At the core of the campaign is a series of TV ad videos, this is a compilation of all three:
Stoner Sloth TV campaign
The aim of the campaign is about as subtle as bong water, smoking cannabis turns you into a large hairy animal with very long fingernails. Actually the idea is to paint cannabis users as slow, spaced out and away with the fairies and to give the impression that yoof find such an idea very off putting. Interestingly the third advert – the one set in a party – shows young people drinking from plastic cups. This is the way Australian kids drink alcohol apparently, so the message this one puts out is not only wrong, but even more stupid; that alcohol drinking is a fine and totally socially acceptable thing for young people to be doing.
The Sloth campaign illustrates something important about prohibition campaigns in general, they can never talk directly to the people they want to influence. Instead they rely on trying to build a mindset in everyone else that these people are in some way undesirable and contemptuous. This is totally the wrong approach, an education campaign needs to talk to the people it wants to influence and in order to do that it has to appeal to these people. Mocking the people you want to influence isn’t going to get you anywhere.

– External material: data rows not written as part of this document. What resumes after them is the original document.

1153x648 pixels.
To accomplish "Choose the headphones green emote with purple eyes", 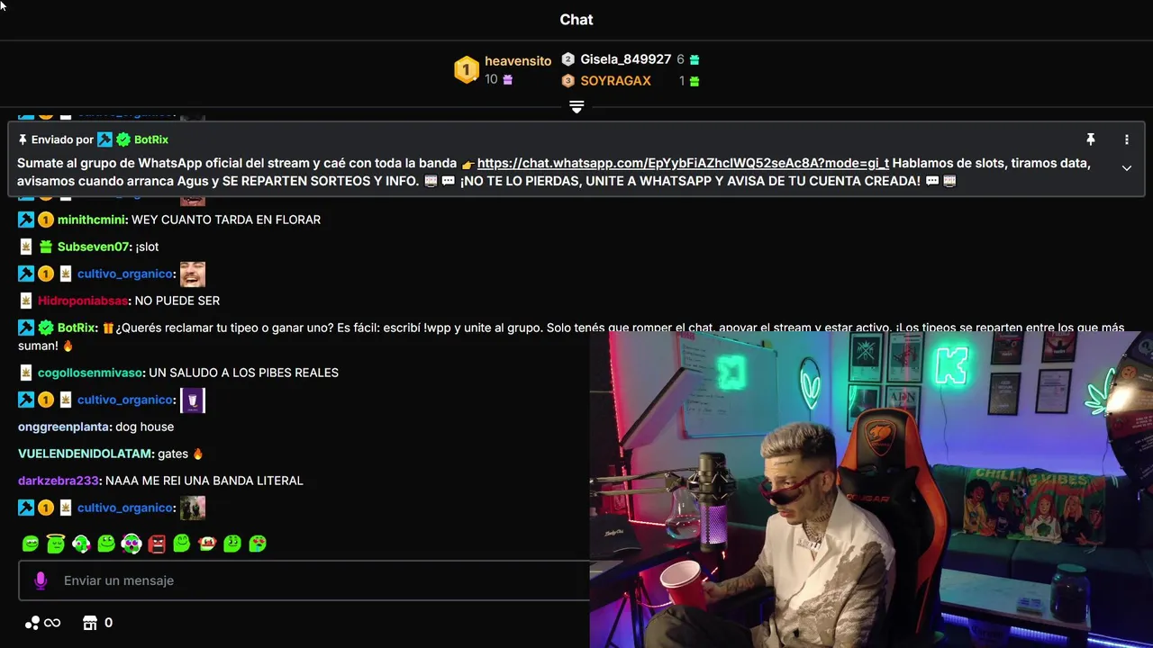I will (132, 544).
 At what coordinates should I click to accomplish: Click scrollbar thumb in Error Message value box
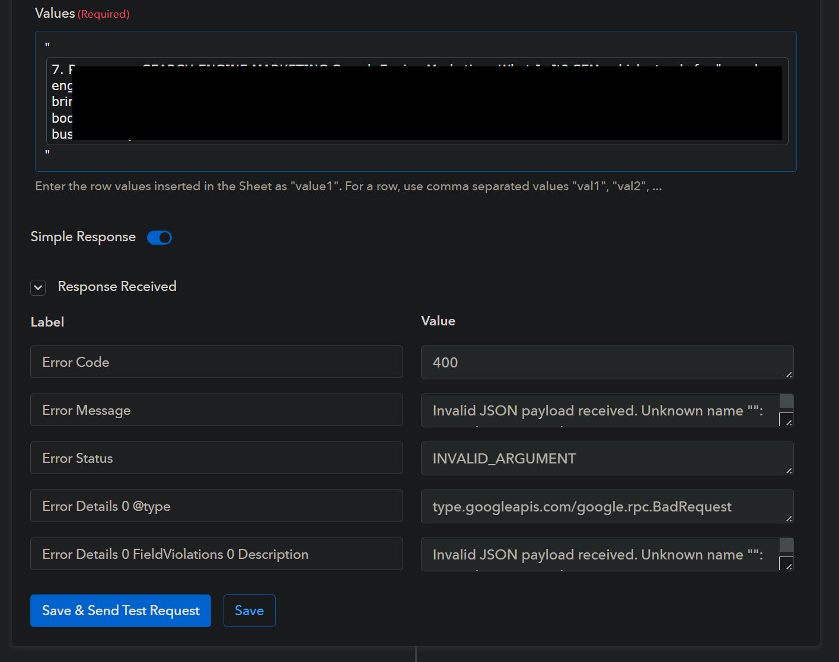[786, 401]
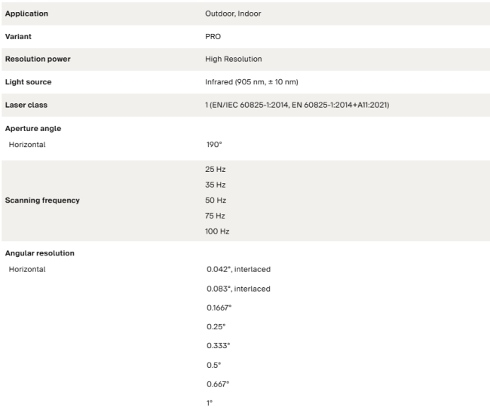Select the 25 Hz frequency value
Image resolution: width=490 pixels, height=416 pixels.
(216, 170)
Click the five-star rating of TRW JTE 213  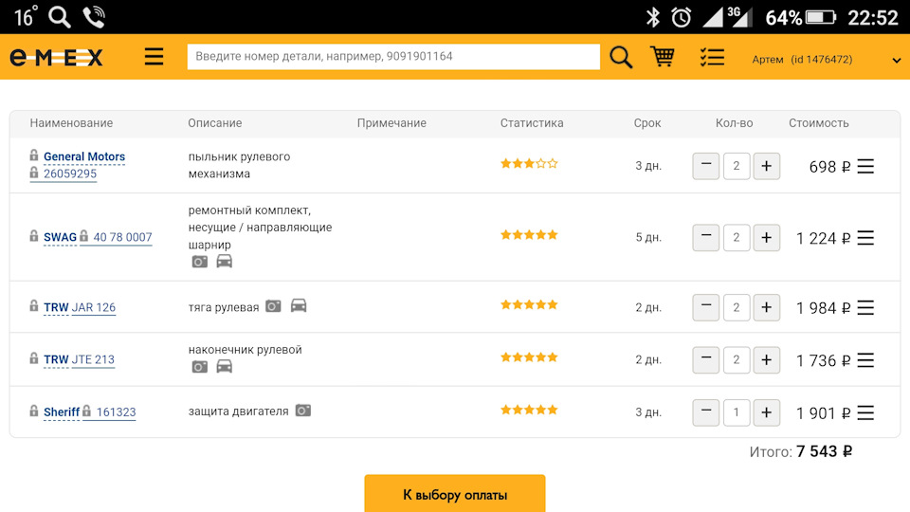(529, 357)
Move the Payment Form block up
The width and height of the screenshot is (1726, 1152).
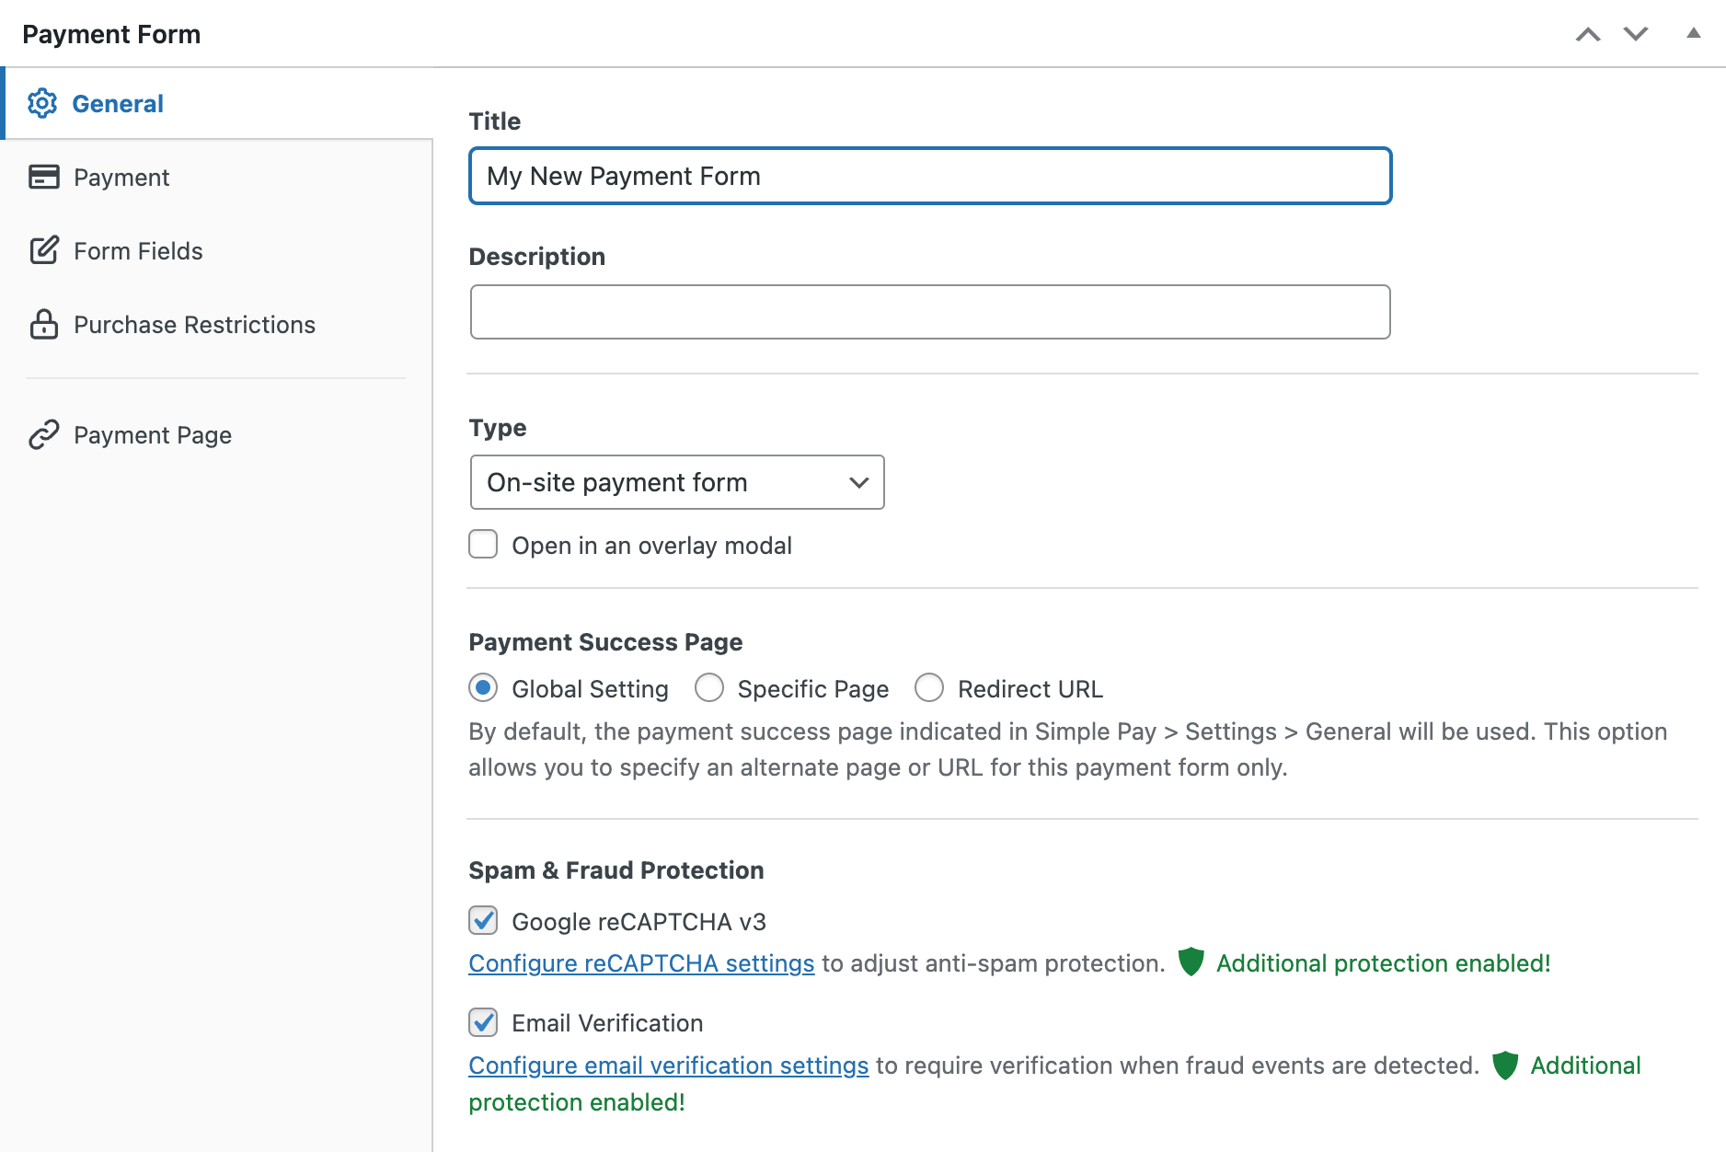pos(1587,33)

This campaign is so bad that even NCIPC – the Australian ‘National Cannabis Prevention and Information Centre“, the Aus equivalent of Talk to Frank run by the rabid prohibitionist Jan Copeland wants nothing to do with it. What it has done though is to again raise the profile of the cannabis law reform debate, the very thing it didn’t intend to do, which is good.
At the risk of rubbing the salt into wounds of this gift to the legalisation movement yet further however, it is worth reflecting on how the desire to promote prohibition values has undermined what could have been an important message. Just to make it clear, the Stoner Sloth campaign is idiotic and rightly mocked, but that said there is an issue around some people using drugs in inappropriate ways and in inappropriate places. It’s not just cannabis of course, but to be fair inappropriate cannabis use is the drug issue that crops up rather a lot in schools, colleges and the workplace. But yes, other drugs are available which have different and often worse effects.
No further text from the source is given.